De vez en cuando tropiezo con textos como éste: Custodia compartida una vez más.

Procuro no hacer caso, ni me molesto en leerlos la mayor parte de las veces, pues la reiteración de las mismas falacias resulta de lo más aburrido. Además, siempre que trato de responder con algún comentario refutando las idioteces que dicen, mis comentarios son censurados. La demagogia y la censura son siempre compañeras de viaje.

El “artículo” que comento hoy no tiene nada de especial, es más de lo mismo. Me detengo en él debido al contexto, a la ley de custodia compartida que se está tramitando en el Parlamento y a las manifestaciones, rematadamente torpes según la interpretación más benévola, del ministro Catalá.

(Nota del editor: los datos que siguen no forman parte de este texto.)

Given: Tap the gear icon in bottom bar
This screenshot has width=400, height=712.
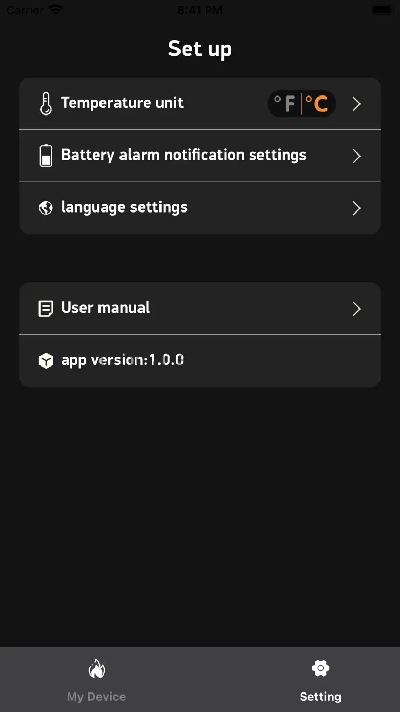Looking at the screenshot, I should click(321, 668).
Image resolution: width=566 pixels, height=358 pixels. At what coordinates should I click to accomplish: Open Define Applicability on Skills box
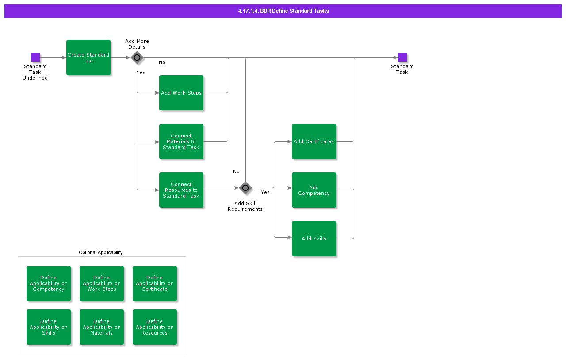[49, 327]
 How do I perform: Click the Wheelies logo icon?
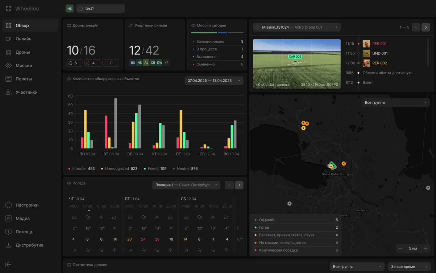[8, 8]
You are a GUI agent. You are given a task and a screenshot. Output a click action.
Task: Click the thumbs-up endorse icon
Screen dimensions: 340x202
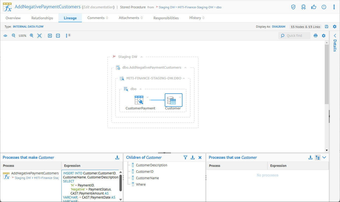pos(314,7)
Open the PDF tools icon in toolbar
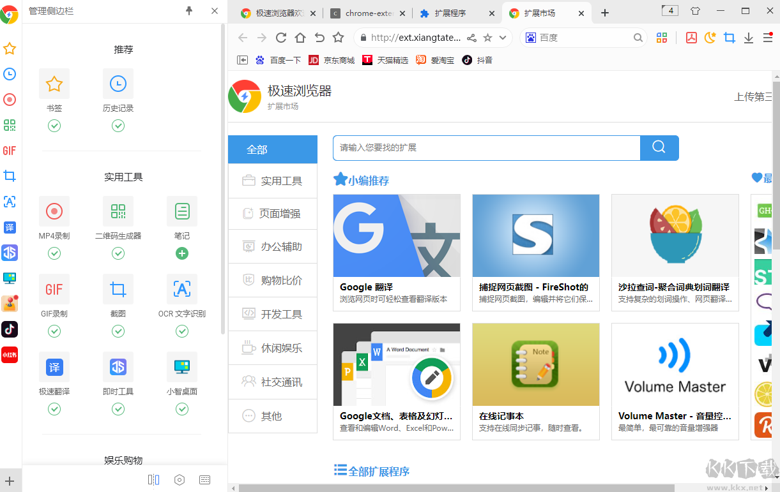This screenshot has height=492, width=780. pyautogui.click(x=691, y=38)
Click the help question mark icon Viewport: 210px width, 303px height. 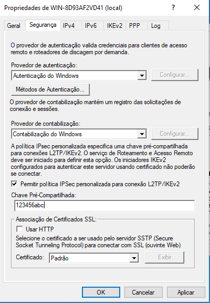tap(173, 8)
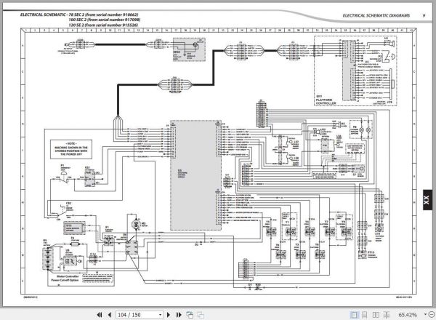Viewport: 436px width, 320px height.
Task: Click the XX section tab on right margin
Action: click(x=428, y=199)
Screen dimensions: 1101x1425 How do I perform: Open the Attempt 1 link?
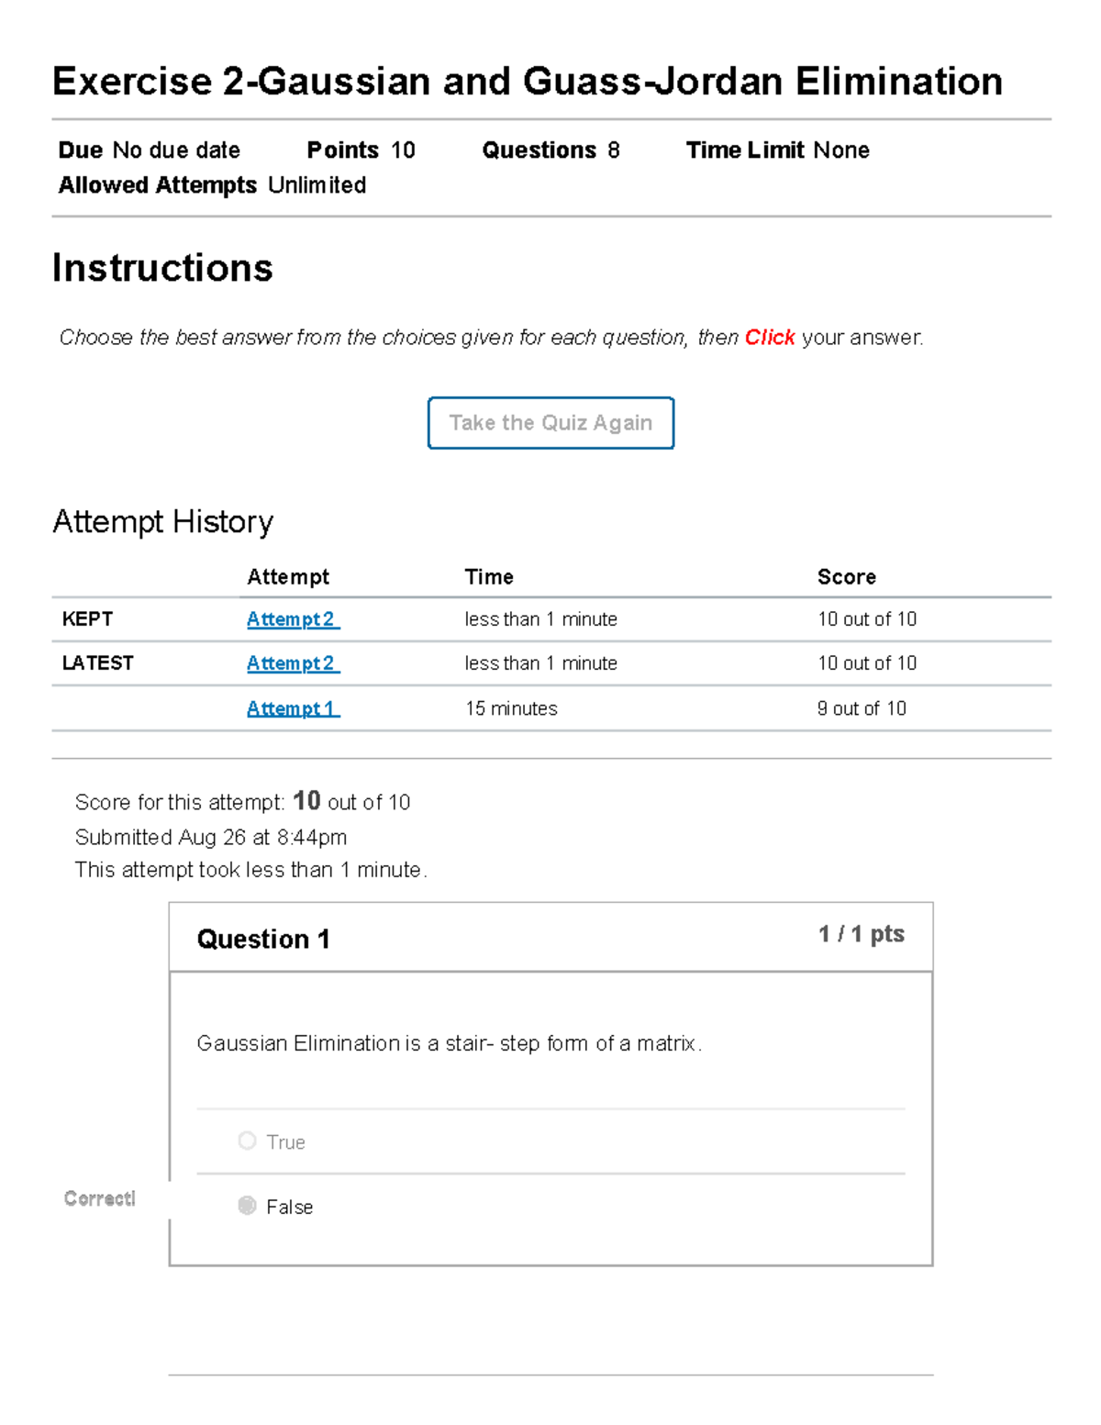click(x=293, y=708)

Y es que la señora Falcón se empecina, como de costumbre, en reavivar el modelo machista y retrógrado tradicional que consiste en mandar a la mujer a la cocina, a fregar y a cambiar pañales, y a los hombres a trabajar fuera de casa y, a ser posible, sin pisarla. Según este modelo, que ella y sus compinches llaman con sorna “feminismo”, los roles de hombre y mujer no pueden ser más diferentes, no pueden estar más alejados de la igualdad que persigue el auténtico feminismo, con el que siempre me he sentido identificado.

La señora Falcón esgrime, para condenar la custodia compartida que tanto odia, un peregrino argumento: las parejas se separan porque los hombres son maltratadores. Muy traumática ha tenido que ser la experiencia de la señora Falcón (cosa que lamento sinceramente) para llegar a una conclusión como esa. Selecciona ella unos cuantos ejemplos (de cuya veracidad no dudo) y de ellos hace norma, sin entender, o sin querer entender, que se puede hacer idéntica selección de madres que matan hijos, de señoras que asesinan a sus parejas o de perros que muerden a sus dueños. Es decir, los casos concretos son casos concretos, no se puede legislar para todos en función de unos pocos. Los maltratadores, las maltratadoras, los asesinos y asesinas, y todas aquellas personas que cometan delitos, deben tratarse de manera individual en función de lo que hayan hecho.

Lo cierto, señora Falcón, es que la inmensa mayoría de las parejas se separan porque su relación no funciona. Sencillamente. La vida en pareja es cada vez más difícil, los modelos sociales van cambiando y las estructuras familiares se tienen que ir adaptando. Entretanto, la gente sigue unas inercias como casarse y comprar una casa a medias, heredadas de tiempos pasados, y acaba estrellándose contra una realidad social diferente que hace que el modelo sea inviable. Las parejas se rompen, se odian, se tienen rencor… y es normal, porque uno pone su ilusión en un proyecto de vida y percibe que la otra persona tiene la culpa de que ese proyecto de vida se vaya al traste. Las rupturas de pareja conllevan odio, sí, pero es un grave error confundir ese odio legítimo con el maltrato doméstico.

Condenar a la mujer a ser chacha y canguro no es la solución. La custodia materna impuesta es el fracaso del feminismo.